23 Corticosteroids
23.1 Another Major Workhorse
Corticosteroids are highly effective at controlling allergy symptoms and play an integral role in treating allergies. This chapter reviews intranasal, oral, and ocular corticosteroids. It does not cover inhaled or topical corticosteroids.
23.2 What Is This Class of Medication?
These are potent anti-inflammatory medications that result in significant reductions in the release of chemical mediators and decreased recruitment of basophils, eosinophils, and mononuclear cells.
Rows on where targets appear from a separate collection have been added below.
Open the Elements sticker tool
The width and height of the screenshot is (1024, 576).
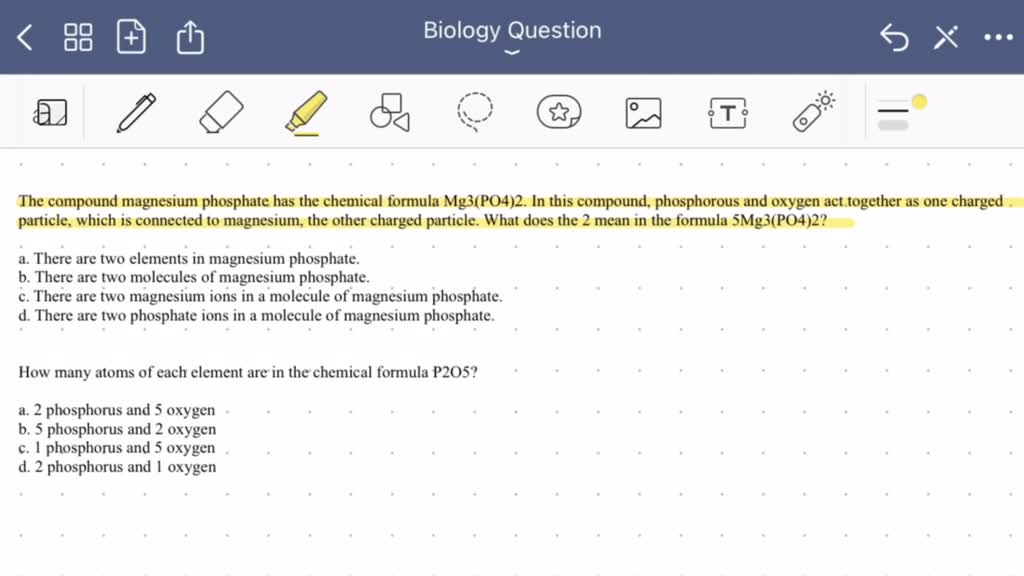click(x=560, y=112)
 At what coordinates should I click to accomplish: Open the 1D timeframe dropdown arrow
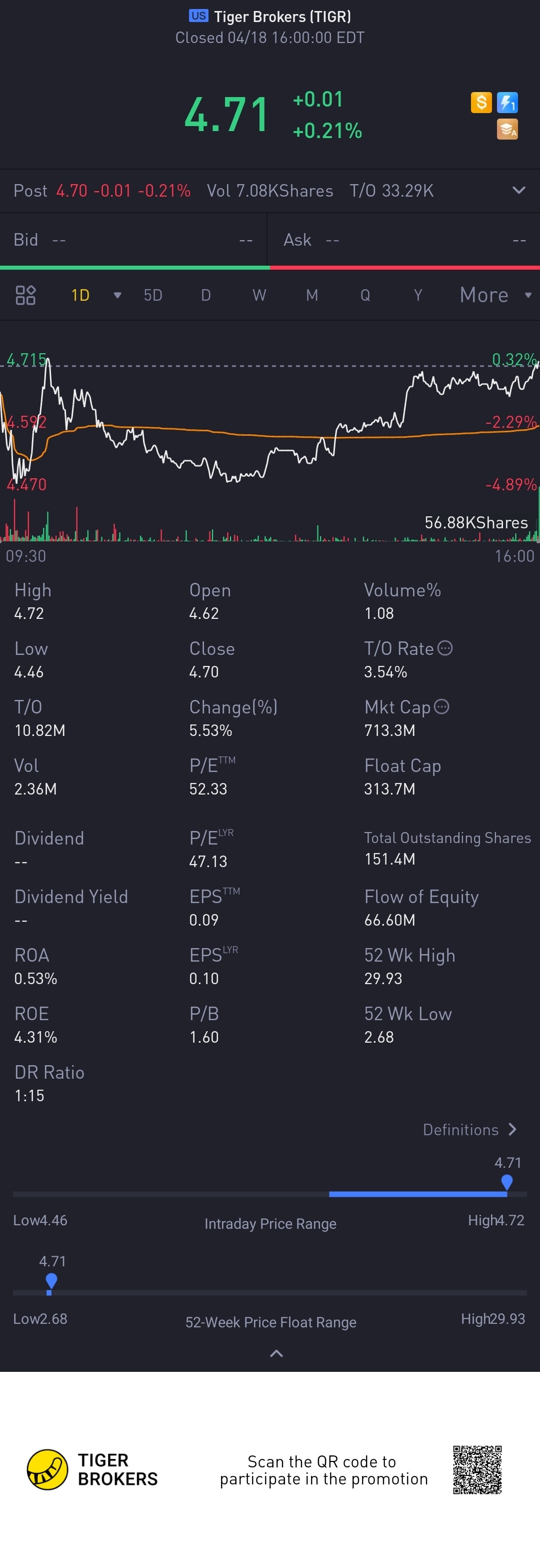pos(118,295)
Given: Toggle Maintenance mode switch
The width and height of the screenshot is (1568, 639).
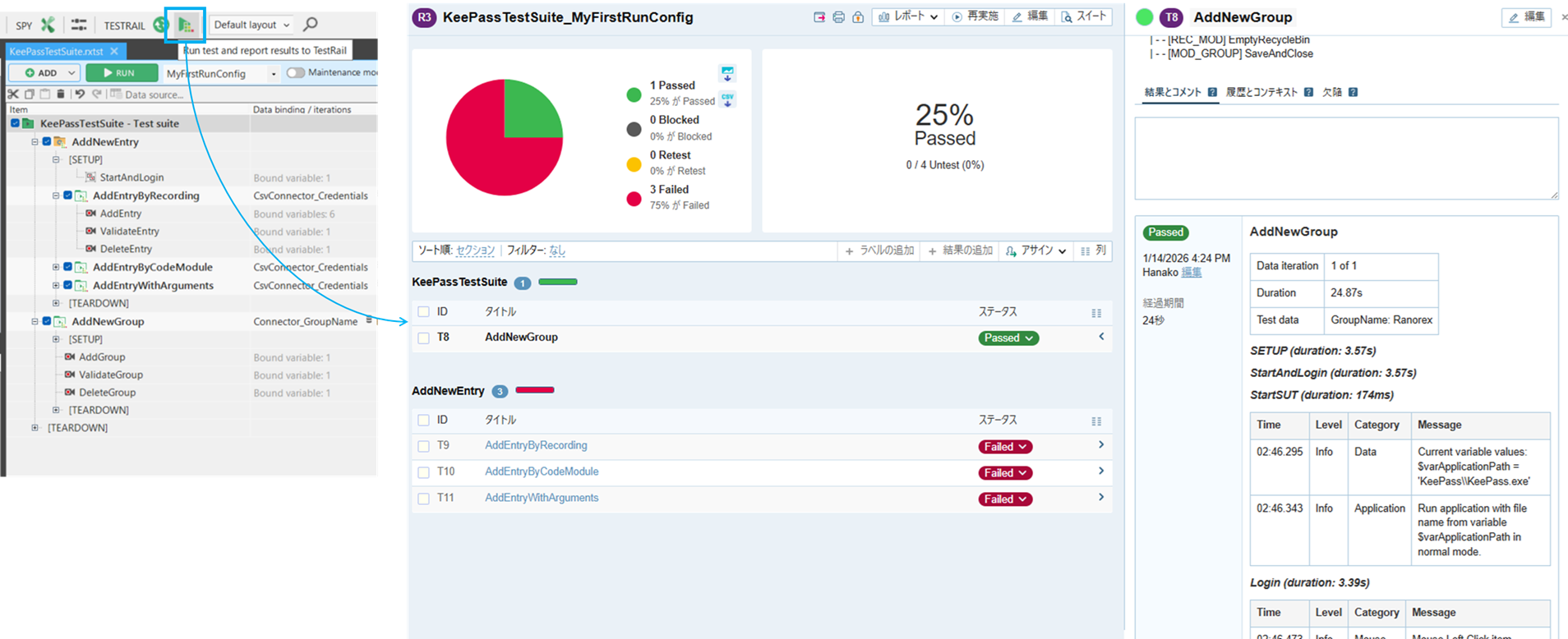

These are not histamine blockers and generally do not impact allergy skin testing, with the exception of topical steroids applied to the skin area to be tested.
23.3 What Symptoms Are Good for Treating?
Intranasal corticosteroids: Nasal congestion, rhinorrhea, sneezing, nasal itching, ocular itching, tearing, redness, swelling
Recommended for daily use, there are data that support effectiveness with as needed use.
Oral corticosteroids: Nasal congestion, rhinorrhea, sneezing, nasal and systemic itching, hives, ocular itching, tearing, redness, swelling
Ocular corticosteroids: Tearing, swelling, redness, itching
23.4 Examples of This Class
Intranasal corticosteroids: Fluticasone, flunisolide, mometasone, ciclesonide, budesonide
Oral corticosteroids: Prednisone, methylprednisolone, cortisone, dexamethasone
Ocular corticosteroids: Prednisolone 1%, loteprednol 0.2%, fluorometholone 0.1%
Prednisolone has the greatest anti-inflammatory effect. Fluoromethalone is best for avoiding increased intraocular pressure. Also, consider “soft steroid” eye drops, such as loteprednol. These are new steroid preparations with lower toxicity, better side-effect profile when use is prolonged.